• _WHAT THE TASK ASKS_
Write out only the final part of the records below. It begins with the line that contains "The width and height of the screenshot is (183, 102)." and ends with the last line.

• _INFORMATION PROVIDED_

★ ★ ★ ★

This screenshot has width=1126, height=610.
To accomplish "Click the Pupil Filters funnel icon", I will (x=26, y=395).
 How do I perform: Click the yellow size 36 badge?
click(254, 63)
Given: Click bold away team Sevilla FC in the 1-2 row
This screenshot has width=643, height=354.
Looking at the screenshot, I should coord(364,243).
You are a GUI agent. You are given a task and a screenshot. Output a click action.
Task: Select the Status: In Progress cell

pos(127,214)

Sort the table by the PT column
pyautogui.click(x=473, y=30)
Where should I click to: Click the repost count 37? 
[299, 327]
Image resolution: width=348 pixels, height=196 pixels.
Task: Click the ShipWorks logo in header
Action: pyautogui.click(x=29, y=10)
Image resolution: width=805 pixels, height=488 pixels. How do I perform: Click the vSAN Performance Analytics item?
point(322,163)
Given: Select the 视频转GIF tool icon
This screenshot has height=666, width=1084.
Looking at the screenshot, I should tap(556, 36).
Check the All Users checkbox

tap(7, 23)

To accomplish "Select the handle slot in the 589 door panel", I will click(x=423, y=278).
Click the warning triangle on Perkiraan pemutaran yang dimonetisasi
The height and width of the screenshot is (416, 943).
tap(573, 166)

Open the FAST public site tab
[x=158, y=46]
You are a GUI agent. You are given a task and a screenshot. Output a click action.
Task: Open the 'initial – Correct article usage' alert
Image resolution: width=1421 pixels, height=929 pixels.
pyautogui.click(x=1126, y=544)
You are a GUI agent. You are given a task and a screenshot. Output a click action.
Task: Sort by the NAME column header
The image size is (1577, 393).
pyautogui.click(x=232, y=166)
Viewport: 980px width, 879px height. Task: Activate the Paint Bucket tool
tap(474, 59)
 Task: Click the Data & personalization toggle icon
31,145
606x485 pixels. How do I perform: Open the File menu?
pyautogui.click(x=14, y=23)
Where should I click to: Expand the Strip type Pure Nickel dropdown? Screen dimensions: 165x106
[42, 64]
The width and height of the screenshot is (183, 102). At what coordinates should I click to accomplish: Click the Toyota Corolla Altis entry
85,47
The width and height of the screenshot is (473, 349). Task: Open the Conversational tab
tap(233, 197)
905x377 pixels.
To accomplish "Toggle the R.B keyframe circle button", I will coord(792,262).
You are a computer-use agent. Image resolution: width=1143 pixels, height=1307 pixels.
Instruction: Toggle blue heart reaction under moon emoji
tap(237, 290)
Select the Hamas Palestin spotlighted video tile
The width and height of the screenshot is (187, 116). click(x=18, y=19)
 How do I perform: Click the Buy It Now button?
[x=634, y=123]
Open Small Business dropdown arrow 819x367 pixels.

★ ★ ★ ★

• _ANSWER BOX_
The width and height of the screenshot is (183, 102). At what coordinates should I click to accomplish: Click the Toyota Corolla Altis entry
85,47
The width and height of the screenshot is (473, 349). Task: Open the Conversational tab
tap(233, 197)
905x377 pixels.
To accomplish "Toggle the R.B keyframe circle button", I will coord(792,262).
You are a computer-use agent. Image resolution: width=1143 pixels, height=1307 pixels.
Instruction: Toggle blue heart reaction under moon emoji
tap(237, 290)
Select the Hamas Palestin spotlighted video tile
The width and height of the screenshot is (187, 116). click(x=18, y=19)
 How do I perform: Click the Buy It Now button?
[x=634, y=123]
Open Small Business dropdown arrow 819x367 pixels.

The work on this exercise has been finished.